COST-EFFECTIVE BMP PLACEMENT: OPTIMIZATION VERSUS TARGETING

Abstract

Cost-effectiveness of nonpoint-source pollution reduction programs in an agricultural watershed depends on the selection and placement of control measures within the watershed. Locations for best management practices (BMPs) are commonly identified through targeting strategies that define locations for BMP implementation based on specific criteria uniformly applied across the watershed. The goal of this research was to determine if cost-effectiveness of BMP scenarios could be improved through optimization rather than targeting. The optimization procedure uses a genetic algorithm (GA) to search for the combination of site-specific practices that meets pollution reduction requirements, and then continues searching for the BMP combination that minimizes cost. Population size, replacement level, crossover, and mutation parameters for the GA were varied to determine the most efficient combination of values. A baseline scenario, a targeting strategy, and three optimization plans were applied to a 1014 ha agricultural watershed in Virginia. All three optimization plans identified BMP placement scenarios having lower cost than the targeting strategy solution for equivalent sediment reduction.
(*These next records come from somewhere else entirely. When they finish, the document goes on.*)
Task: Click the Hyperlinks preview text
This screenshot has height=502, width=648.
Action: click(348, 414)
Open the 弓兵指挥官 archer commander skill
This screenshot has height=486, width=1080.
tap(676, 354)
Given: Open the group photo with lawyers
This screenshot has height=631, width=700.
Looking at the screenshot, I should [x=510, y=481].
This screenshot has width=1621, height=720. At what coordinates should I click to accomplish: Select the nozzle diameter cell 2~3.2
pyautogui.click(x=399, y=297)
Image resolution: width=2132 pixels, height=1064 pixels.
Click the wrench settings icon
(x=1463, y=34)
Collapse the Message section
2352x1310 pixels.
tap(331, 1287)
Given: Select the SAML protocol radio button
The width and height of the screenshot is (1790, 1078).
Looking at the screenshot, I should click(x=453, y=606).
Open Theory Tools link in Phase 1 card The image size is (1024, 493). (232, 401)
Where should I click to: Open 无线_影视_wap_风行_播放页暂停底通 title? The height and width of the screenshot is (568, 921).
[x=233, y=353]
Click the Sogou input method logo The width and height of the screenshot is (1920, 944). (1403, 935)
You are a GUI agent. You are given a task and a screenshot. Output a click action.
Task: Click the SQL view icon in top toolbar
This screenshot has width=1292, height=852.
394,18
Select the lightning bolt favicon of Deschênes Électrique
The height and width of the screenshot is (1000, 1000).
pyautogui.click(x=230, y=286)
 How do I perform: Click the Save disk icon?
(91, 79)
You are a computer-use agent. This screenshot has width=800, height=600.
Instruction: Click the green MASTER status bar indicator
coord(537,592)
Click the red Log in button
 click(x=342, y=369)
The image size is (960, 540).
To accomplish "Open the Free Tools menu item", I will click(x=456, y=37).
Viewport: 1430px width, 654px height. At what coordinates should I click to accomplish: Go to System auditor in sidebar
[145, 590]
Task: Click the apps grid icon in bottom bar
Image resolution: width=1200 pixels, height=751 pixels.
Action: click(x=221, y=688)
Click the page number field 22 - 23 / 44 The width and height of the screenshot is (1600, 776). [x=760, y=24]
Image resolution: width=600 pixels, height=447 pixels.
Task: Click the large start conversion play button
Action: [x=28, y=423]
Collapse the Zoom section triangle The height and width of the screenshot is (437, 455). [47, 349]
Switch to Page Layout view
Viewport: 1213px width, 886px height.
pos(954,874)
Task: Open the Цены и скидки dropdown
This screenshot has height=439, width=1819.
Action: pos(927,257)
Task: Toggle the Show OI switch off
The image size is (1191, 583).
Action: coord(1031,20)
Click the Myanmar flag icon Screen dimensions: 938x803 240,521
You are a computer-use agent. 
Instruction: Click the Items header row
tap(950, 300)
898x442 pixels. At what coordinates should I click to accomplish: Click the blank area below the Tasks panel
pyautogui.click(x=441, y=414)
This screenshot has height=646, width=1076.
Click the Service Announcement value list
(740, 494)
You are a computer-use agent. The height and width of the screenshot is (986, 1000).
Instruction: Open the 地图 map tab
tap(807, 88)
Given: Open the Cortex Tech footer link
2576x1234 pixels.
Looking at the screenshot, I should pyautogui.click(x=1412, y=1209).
The targeting strategy reduced average annual sediment loss compared to the baseline at a cost of $42 per kg sediment reduction/ha. The optimization plan with the same BMP choices achieved the same sediment reduction at a cost of $36 per kg/ha. Allocation of BMPs varied among optimization solutions, a possibility not available to the targeting strategy. In particular, the optimization solutions placed BMPs on several stream-edge fields that did not receive BMPs in the targeting strategy.